In the survey conducted for the 2024 WEF Global Cybersecurity Outlook report, 45% of leaders said that operational disruption is their greatest concern with regard to suffering a cyber incident. According to the report, this further holds true when cyber and business leaders are grouped: 50% and 40% respectively said that operational disruption is their greatest concern.
Identification however, and ability to address associated risks is another. Referring to the same survey, when asked whether their organisation has the skills it needs to accomplish its cyber objectives 20% said that they do not (with this figure increasing year on year).
This shortage is not related solely to having the resources to perform specific tasks; with the WEF further identifying a lack of critical technical and soft skills is quickly becoming the largest barrier preventing an organisation from achieving its strategic cyber-resilience objectives. This year, 36% of respondents said that skills gaps are the main challenge to achieving their cyber-resilience goals. Some 78% of respondents reported that their organisations do not have the in-house skills to fully achieve their cybersecurity objectives.
Looming cyber inequity amid a rapidly evolving tech landscape emphasises the need for organisations to look beyond finding the right, internal “fit”, and expand beyond an approach of only seeking internal employees/resources.
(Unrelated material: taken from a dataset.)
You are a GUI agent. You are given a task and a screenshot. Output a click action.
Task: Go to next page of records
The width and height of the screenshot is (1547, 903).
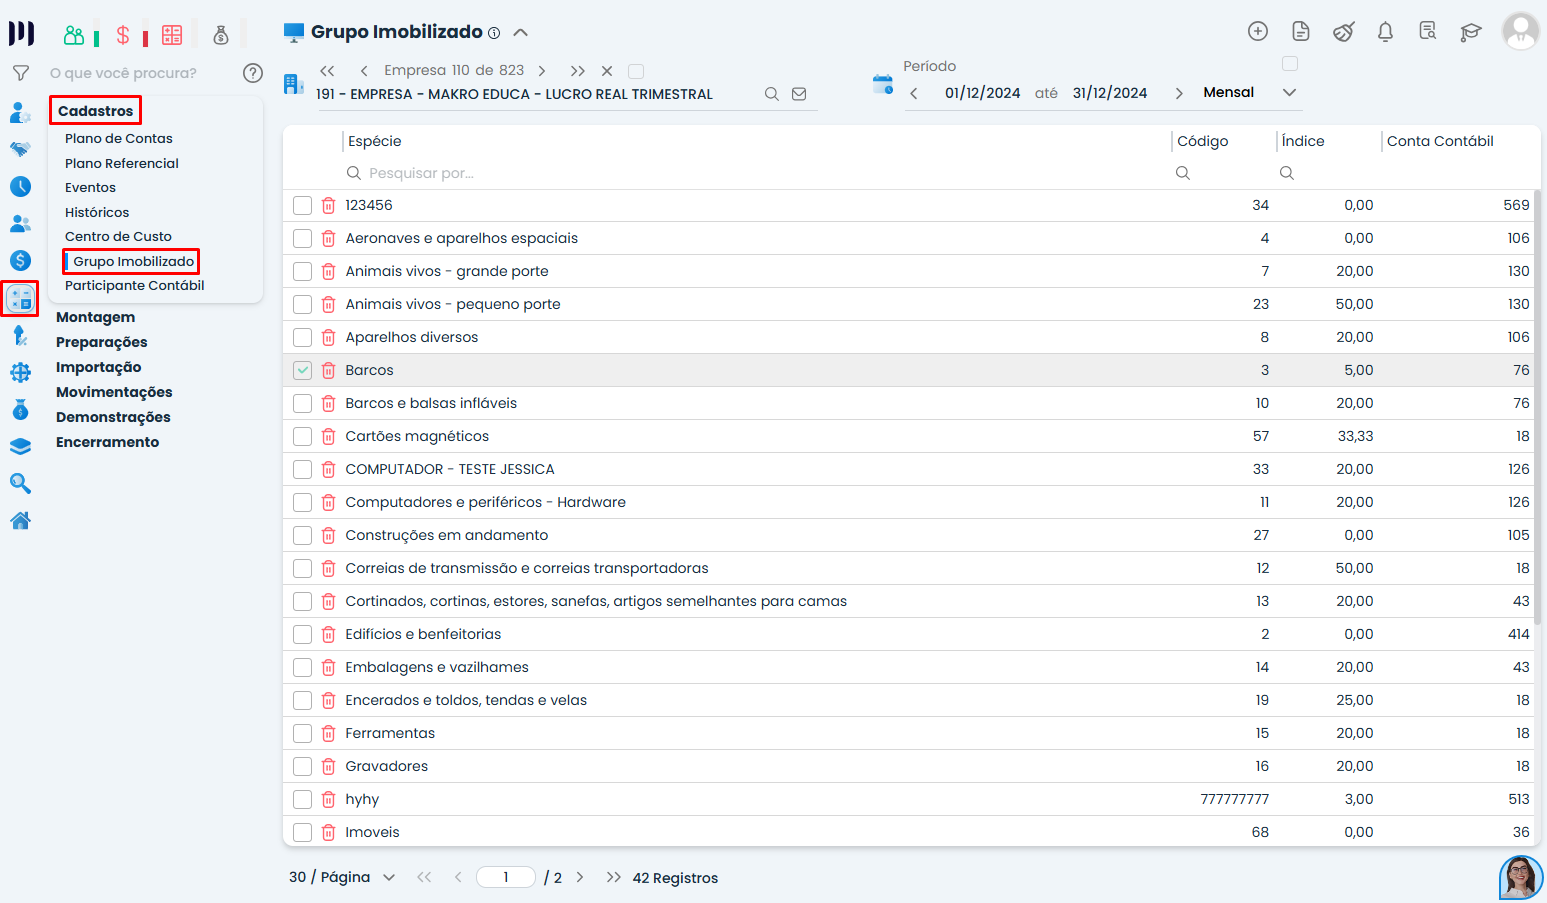[x=580, y=877]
Sophisticated technical security controls and relevant risk management procedures, underpinned by a holistic, tailored and evolving cyber security strategy are essential methods to reduce the likelihood of a catastrophic cyber event impacting any organisation - but looking to only implement this by way of internal resource has the potential to be limiting. Independant, and impartial advisors, embedded within an organisation can provide holistic, resilience focused strategy in a manner of that ensures an organisation does not fall into a technical focus, and/or defensive only focus.
With the fundamentals of Cyber and Technology risk now truly understood, 2024 presents an opportunity to build on these basics and for organisations to make the next step and implement a truly business enabling cyber security strategy.